- _Problem requirements_: Every line in the listing below from the one with "Instruction: Open the Terminal menu" through the one with "Task: Open the Actions menu" is to be reproduced exactly, both ends included; leave out the rest.

- _Data to examine_:
□ □ □ □ □ □ □

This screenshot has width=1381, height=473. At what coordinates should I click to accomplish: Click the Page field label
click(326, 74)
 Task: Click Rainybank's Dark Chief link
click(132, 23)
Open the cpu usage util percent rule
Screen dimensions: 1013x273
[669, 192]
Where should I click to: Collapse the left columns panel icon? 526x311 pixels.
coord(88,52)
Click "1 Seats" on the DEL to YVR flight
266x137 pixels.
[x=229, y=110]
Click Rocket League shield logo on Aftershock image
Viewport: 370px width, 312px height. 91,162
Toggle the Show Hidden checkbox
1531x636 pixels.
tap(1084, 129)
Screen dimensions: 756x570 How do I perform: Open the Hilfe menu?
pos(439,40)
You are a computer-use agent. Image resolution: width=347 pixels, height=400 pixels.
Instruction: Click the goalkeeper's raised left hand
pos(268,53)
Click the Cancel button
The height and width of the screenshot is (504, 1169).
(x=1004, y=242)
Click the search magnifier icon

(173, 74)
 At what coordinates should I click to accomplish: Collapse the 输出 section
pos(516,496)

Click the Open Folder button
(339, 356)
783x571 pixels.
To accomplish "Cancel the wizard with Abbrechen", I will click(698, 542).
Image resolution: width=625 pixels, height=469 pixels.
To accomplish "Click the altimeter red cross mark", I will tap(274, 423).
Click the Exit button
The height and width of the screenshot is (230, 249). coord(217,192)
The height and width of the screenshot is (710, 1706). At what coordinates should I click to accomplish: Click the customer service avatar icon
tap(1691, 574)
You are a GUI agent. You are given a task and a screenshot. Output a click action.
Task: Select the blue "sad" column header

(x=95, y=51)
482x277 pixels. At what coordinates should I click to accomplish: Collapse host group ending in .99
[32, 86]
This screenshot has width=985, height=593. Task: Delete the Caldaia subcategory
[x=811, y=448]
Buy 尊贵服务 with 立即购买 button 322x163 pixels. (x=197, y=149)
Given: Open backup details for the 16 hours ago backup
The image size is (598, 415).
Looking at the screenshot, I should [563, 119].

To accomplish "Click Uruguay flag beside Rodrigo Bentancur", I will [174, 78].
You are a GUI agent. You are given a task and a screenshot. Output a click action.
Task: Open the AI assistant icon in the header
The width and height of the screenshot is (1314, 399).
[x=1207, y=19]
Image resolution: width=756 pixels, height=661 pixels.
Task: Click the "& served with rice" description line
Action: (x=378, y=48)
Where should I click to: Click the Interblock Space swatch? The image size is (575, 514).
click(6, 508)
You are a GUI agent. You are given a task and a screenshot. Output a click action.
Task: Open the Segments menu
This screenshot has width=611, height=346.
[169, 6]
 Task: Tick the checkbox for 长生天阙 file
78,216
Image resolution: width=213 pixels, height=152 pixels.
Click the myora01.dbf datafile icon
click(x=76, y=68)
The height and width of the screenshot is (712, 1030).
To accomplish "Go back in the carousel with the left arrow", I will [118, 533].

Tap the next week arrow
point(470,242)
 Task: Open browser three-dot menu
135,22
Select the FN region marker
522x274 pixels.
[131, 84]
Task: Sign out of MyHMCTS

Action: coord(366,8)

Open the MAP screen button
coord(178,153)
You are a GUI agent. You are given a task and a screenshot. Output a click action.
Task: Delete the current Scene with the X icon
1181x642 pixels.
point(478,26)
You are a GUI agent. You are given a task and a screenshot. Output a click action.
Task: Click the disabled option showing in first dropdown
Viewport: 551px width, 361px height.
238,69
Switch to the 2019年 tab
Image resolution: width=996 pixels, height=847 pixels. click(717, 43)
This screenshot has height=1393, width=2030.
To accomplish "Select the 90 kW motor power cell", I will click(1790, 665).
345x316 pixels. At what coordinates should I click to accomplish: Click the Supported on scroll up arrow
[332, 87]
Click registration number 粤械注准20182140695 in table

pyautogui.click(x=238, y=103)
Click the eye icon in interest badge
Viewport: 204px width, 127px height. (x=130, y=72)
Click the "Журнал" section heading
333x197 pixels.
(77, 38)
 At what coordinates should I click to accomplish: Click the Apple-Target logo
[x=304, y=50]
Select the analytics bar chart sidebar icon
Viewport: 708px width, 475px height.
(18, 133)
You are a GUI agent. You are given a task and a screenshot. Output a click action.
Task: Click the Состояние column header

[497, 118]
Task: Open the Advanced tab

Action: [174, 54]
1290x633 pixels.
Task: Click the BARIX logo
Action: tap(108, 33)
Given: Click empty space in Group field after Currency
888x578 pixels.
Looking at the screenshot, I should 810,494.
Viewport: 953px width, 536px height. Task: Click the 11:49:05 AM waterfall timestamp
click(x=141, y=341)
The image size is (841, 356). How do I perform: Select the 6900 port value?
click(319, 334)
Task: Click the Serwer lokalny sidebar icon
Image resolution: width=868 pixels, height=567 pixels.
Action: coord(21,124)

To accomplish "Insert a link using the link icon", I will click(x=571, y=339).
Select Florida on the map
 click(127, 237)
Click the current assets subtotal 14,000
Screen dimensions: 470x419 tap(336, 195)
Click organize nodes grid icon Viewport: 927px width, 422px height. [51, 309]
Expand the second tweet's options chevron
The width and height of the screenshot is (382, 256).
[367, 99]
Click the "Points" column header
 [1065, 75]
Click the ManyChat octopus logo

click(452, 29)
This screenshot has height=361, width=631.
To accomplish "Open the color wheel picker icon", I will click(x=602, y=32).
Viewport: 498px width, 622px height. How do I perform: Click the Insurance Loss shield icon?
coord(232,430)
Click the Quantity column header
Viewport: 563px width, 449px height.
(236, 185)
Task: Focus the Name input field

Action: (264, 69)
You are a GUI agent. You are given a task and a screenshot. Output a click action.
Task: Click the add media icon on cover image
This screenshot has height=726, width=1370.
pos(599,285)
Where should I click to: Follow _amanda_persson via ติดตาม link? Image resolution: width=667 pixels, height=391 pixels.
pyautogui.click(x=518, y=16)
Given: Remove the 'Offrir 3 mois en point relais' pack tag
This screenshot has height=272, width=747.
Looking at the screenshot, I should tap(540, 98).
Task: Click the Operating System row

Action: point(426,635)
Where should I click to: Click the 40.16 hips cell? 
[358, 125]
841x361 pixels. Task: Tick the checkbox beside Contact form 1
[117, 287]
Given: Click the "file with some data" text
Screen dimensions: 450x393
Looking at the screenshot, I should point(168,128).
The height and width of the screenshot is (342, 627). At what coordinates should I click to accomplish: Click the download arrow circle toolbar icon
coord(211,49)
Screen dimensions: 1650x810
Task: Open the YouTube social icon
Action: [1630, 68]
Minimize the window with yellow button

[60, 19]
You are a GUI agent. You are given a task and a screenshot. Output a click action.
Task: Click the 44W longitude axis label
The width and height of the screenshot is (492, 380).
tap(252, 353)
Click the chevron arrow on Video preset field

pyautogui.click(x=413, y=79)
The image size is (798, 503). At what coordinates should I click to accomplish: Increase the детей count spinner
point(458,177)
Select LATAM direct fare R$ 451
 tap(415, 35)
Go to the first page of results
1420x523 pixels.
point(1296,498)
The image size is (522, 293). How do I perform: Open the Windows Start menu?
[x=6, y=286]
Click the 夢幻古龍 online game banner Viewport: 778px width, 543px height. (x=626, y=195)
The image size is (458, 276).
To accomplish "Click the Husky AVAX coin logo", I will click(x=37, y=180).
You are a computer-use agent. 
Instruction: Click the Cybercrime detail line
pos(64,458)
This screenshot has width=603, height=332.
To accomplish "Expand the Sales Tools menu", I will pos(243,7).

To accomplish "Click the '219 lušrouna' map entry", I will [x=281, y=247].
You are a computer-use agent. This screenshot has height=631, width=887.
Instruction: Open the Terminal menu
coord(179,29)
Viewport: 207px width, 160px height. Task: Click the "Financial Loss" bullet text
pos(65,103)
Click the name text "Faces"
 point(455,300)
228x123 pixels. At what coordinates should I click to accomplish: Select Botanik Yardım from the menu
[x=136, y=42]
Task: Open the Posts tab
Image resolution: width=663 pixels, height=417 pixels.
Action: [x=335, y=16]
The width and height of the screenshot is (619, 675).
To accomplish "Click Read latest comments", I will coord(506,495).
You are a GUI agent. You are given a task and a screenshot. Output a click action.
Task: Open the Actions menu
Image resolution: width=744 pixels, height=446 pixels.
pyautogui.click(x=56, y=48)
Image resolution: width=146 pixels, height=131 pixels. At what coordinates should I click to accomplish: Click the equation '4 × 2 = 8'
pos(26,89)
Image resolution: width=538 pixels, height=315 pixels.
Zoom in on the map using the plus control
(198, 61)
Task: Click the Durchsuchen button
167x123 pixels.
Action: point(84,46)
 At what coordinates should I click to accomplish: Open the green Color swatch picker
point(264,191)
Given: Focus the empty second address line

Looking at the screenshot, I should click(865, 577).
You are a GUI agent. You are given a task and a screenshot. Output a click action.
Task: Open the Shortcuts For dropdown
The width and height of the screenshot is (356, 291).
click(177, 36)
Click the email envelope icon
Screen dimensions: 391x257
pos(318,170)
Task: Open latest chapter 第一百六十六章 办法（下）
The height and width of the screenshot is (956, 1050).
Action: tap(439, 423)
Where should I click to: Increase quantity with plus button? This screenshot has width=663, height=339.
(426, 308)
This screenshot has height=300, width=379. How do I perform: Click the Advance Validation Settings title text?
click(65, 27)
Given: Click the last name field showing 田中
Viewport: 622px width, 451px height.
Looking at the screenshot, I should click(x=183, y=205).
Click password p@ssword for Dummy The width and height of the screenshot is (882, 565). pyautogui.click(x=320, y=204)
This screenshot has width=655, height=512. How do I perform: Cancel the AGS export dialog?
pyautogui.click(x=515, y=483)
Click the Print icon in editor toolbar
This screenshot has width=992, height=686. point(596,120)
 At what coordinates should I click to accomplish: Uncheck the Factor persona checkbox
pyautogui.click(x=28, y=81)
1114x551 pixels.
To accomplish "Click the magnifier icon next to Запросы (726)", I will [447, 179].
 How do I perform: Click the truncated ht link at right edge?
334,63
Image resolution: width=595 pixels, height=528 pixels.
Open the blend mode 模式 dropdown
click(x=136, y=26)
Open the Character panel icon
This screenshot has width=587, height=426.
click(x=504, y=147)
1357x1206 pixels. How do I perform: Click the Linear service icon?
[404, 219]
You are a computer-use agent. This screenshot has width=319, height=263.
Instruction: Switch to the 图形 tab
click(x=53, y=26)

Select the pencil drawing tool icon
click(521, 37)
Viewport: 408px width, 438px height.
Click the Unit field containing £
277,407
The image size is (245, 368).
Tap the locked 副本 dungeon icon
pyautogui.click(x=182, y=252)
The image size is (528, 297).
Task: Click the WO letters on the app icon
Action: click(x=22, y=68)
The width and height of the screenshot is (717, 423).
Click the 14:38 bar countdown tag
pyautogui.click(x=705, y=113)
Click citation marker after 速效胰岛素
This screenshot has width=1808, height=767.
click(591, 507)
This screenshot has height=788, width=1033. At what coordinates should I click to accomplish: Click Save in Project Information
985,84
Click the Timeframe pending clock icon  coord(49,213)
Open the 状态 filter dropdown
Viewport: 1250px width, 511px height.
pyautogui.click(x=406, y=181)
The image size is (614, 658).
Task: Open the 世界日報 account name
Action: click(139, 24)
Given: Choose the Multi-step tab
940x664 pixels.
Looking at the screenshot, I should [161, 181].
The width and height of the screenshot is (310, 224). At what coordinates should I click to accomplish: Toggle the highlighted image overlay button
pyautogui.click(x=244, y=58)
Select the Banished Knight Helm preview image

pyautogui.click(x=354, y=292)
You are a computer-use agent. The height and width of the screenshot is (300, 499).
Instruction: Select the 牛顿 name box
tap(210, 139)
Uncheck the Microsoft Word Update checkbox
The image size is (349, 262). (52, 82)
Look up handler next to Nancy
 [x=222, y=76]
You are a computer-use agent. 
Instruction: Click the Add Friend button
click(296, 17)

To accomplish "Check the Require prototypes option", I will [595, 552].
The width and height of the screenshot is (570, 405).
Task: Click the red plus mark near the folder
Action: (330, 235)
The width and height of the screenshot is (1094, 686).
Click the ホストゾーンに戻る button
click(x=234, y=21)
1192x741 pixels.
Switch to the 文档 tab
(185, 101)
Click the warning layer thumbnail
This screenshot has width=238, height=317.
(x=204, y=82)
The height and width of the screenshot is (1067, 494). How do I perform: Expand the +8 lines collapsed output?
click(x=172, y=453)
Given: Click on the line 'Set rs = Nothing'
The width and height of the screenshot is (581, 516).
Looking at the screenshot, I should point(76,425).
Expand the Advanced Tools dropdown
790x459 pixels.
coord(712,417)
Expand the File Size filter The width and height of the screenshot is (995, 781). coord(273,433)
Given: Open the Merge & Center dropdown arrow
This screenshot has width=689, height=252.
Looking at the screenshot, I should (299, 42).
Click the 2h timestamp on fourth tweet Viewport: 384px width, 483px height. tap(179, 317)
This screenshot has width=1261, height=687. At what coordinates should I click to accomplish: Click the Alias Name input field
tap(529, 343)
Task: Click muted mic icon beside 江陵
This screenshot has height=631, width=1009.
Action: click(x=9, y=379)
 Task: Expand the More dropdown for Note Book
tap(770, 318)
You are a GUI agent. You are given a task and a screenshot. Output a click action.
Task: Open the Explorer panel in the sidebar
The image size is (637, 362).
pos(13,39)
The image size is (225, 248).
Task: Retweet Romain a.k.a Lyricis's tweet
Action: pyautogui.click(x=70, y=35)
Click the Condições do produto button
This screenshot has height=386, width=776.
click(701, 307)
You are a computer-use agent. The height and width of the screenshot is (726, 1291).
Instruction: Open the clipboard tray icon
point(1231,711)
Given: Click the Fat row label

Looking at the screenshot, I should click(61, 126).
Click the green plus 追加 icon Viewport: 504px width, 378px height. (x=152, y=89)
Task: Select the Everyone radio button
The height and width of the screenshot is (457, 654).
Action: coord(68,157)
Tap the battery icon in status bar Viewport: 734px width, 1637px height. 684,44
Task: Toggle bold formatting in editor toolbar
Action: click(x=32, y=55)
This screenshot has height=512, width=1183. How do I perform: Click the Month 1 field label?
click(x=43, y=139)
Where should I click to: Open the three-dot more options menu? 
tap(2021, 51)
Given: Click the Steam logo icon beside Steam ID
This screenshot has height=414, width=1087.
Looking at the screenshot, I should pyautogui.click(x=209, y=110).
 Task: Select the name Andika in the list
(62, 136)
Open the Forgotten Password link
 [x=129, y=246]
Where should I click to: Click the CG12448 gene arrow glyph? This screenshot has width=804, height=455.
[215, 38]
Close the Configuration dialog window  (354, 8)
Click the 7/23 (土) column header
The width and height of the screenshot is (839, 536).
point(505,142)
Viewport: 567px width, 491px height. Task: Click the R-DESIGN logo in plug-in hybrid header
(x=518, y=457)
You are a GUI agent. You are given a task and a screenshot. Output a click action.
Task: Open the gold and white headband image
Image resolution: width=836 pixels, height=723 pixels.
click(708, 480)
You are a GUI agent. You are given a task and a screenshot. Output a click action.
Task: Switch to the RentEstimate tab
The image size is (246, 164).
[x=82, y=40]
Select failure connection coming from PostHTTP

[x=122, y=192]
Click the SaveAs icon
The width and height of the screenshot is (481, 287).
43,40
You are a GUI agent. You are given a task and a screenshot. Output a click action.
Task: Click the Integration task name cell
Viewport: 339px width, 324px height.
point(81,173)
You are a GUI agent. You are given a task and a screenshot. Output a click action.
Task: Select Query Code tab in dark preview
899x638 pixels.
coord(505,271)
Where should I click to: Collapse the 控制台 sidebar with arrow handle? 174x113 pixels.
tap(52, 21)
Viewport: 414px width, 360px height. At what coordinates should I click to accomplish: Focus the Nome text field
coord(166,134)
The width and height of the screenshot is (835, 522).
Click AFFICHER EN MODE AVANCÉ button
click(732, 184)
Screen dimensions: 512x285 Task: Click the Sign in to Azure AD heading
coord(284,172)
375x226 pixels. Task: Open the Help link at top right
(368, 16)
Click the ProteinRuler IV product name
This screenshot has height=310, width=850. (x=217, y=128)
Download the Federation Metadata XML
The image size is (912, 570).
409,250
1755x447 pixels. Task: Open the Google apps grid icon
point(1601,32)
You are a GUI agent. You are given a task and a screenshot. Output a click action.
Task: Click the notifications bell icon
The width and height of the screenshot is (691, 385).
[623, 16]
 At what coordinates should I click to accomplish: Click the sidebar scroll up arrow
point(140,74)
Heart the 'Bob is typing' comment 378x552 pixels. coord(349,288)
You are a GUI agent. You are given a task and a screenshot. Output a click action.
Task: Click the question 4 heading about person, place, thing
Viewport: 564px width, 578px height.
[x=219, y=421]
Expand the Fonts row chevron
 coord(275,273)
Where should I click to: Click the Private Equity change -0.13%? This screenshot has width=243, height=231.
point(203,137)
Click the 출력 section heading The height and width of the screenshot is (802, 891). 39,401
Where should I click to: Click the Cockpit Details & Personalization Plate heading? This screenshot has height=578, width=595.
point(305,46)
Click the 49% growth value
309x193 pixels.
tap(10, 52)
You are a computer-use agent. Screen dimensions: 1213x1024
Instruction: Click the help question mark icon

□ □ □ □ □ □ □

- _Result_:
Instruction: Open the Terminal menu
coord(179,29)
Viewport: 207px width, 160px height. Task: Click the "Financial Loss" bullet text
pos(65,103)
Click the name text "Faces"
 point(455,300)
228x123 pixels. At what coordinates should I click to accomplish: Select Botanik Yardım from the menu
[x=136, y=42]
Task: Open the Posts tab
Image resolution: width=663 pixels, height=417 pixels.
Action: [x=335, y=16]
The width and height of the screenshot is (619, 675).
To accomplish "Click Read latest comments", I will coord(506,495).
You are a GUI agent. You are given a task and a screenshot. Output a click action.
Task: Open the Actions menu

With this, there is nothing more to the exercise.